(Exercise materials)
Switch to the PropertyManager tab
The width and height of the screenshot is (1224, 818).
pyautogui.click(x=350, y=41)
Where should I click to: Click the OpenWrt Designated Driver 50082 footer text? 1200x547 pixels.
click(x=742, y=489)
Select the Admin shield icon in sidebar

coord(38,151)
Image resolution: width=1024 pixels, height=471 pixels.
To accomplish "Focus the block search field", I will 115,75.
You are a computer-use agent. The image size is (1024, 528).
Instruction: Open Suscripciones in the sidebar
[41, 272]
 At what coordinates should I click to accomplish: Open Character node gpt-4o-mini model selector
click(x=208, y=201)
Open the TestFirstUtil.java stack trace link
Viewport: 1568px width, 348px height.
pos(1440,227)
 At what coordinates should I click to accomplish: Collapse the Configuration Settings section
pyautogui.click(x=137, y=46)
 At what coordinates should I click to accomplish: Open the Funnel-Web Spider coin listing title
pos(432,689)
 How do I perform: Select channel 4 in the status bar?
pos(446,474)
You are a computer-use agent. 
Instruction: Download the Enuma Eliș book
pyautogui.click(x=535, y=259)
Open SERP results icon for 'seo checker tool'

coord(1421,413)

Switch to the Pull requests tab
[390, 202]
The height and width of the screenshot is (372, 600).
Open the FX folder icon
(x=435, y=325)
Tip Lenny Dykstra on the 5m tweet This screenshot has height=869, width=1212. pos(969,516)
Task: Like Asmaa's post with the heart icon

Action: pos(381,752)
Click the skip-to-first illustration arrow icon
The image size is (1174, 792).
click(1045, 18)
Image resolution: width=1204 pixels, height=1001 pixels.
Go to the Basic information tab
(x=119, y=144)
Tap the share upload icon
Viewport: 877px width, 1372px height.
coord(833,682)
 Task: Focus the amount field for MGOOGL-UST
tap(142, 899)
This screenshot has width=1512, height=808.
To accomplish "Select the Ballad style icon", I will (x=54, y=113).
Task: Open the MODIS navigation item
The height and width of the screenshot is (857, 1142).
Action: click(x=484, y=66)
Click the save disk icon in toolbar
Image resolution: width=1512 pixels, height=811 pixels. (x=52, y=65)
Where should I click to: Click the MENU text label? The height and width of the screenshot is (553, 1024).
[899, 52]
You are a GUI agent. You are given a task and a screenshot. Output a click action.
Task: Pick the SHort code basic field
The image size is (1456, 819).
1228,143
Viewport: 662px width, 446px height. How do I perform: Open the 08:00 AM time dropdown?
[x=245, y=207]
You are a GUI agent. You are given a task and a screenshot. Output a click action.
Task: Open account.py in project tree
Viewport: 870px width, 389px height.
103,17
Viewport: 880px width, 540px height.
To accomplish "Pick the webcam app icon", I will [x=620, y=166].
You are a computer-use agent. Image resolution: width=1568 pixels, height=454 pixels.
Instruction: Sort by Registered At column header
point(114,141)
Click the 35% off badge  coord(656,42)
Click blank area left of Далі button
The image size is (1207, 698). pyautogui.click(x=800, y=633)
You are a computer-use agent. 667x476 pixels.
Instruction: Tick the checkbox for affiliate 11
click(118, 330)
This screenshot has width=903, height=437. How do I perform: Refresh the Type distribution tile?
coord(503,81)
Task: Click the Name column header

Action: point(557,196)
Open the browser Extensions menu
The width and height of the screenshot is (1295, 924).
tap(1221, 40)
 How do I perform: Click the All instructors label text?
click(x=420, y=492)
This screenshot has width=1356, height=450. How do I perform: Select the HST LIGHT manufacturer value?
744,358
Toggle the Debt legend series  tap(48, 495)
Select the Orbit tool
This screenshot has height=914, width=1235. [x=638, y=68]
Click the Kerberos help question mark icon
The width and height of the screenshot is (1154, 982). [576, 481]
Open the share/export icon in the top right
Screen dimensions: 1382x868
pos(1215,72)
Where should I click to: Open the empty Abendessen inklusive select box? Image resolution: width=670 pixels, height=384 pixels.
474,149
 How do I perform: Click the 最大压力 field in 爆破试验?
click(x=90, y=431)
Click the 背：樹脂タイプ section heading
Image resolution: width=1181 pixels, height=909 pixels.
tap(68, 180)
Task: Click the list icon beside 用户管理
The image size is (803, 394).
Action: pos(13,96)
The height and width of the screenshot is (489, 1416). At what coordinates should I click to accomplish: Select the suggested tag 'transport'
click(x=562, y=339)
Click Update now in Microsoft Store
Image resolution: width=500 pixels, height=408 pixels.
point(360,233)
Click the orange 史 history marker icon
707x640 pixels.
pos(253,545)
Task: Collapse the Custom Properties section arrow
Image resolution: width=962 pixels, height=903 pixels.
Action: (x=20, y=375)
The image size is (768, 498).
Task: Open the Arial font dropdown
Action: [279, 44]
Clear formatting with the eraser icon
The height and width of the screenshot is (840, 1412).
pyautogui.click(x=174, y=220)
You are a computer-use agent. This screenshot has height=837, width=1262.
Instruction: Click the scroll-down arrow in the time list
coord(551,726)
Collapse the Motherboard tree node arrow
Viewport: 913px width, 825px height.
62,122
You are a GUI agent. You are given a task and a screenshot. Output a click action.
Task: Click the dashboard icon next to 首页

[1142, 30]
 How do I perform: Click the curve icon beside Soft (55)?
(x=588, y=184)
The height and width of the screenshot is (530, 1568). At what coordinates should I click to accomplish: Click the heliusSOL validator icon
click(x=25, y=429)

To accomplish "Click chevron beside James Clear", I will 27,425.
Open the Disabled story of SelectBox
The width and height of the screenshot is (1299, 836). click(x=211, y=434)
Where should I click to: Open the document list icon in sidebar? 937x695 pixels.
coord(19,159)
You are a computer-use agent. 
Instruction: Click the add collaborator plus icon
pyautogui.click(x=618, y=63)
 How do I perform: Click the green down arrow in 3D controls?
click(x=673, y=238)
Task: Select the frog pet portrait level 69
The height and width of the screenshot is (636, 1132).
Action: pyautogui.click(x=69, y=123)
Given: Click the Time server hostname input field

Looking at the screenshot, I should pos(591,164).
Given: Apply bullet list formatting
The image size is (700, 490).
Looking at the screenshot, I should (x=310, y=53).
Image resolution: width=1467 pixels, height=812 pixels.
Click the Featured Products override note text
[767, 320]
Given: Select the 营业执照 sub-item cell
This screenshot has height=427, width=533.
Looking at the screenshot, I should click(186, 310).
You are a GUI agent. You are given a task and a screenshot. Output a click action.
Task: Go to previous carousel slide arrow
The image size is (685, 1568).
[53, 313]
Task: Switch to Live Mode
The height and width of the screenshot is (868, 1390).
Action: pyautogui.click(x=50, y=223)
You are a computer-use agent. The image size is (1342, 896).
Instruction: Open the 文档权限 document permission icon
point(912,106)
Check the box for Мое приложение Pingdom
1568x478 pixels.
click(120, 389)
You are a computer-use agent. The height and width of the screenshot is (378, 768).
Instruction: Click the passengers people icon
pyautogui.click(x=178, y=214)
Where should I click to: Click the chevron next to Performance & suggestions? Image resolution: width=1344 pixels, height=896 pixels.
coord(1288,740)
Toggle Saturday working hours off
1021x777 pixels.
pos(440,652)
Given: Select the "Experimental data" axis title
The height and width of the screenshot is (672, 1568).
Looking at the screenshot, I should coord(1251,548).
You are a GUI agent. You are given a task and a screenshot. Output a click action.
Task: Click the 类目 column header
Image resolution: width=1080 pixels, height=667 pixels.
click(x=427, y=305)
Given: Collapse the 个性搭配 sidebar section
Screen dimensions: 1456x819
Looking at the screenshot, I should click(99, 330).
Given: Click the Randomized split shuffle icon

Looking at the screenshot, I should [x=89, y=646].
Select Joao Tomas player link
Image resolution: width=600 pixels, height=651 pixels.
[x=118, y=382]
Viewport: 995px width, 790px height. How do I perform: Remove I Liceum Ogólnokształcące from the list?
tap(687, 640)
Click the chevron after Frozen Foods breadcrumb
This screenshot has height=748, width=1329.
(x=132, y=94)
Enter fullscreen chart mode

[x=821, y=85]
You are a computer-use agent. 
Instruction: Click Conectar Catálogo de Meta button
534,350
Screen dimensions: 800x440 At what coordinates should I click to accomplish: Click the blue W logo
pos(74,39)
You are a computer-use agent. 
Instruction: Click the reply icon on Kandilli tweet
(End Exercise materials)
Above are the entries. Copy exactly the part that opens with the line containing "Task: Click the dashboard icon next to 首页" and closes with the line containing "Check the box for Мое приложение Pingdom", and no more.

Solution to this problem -
Task: Click the dashboard icon next to 首页

[1142, 30]
 How do I perform: Click the curve icon beside Soft (55)?
(x=588, y=184)
The height and width of the screenshot is (530, 1568). At what coordinates should I click to accomplish: Click the heliusSOL validator icon
click(x=25, y=429)

To accomplish "Click chevron beside James Clear", I will 27,425.
Open the Disabled story of SelectBox
The width and height of the screenshot is (1299, 836). click(x=211, y=434)
Where should I click to: Open the document list icon in sidebar? 937x695 pixels.
coord(19,159)
You are a computer-use agent. 
Instruction: Click the add collaborator plus icon
pyautogui.click(x=618, y=63)
 How do I perform: Click the green down arrow in 3D controls?
click(x=673, y=238)
Task: Select the frog pet portrait level 69
The height and width of the screenshot is (636, 1132).
Action: pyautogui.click(x=69, y=123)
Given: Click the Time server hostname input field

Looking at the screenshot, I should pos(591,164).
Given: Apply bullet list formatting
The image size is (700, 490).
Looking at the screenshot, I should (x=310, y=53).
Image resolution: width=1467 pixels, height=812 pixels.
Click the Featured Products override note text
[767, 320]
Given: Select the 营业执照 sub-item cell
This screenshot has height=427, width=533.
Looking at the screenshot, I should click(186, 310).
You are a GUI agent. You are given a task and a screenshot. Output a click action.
Task: Go to previous carousel slide arrow
The image size is (685, 1568).
[53, 313]
Task: Switch to Live Mode
The height and width of the screenshot is (868, 1390).
Action: pyautogui.click(x=50, y=223)
You are a computer-use agent. The image size is (1342, 896).
Instruction: Open the 文档权限 document permission icon
point(912,106)
Check the box for Мое приложение Pingdom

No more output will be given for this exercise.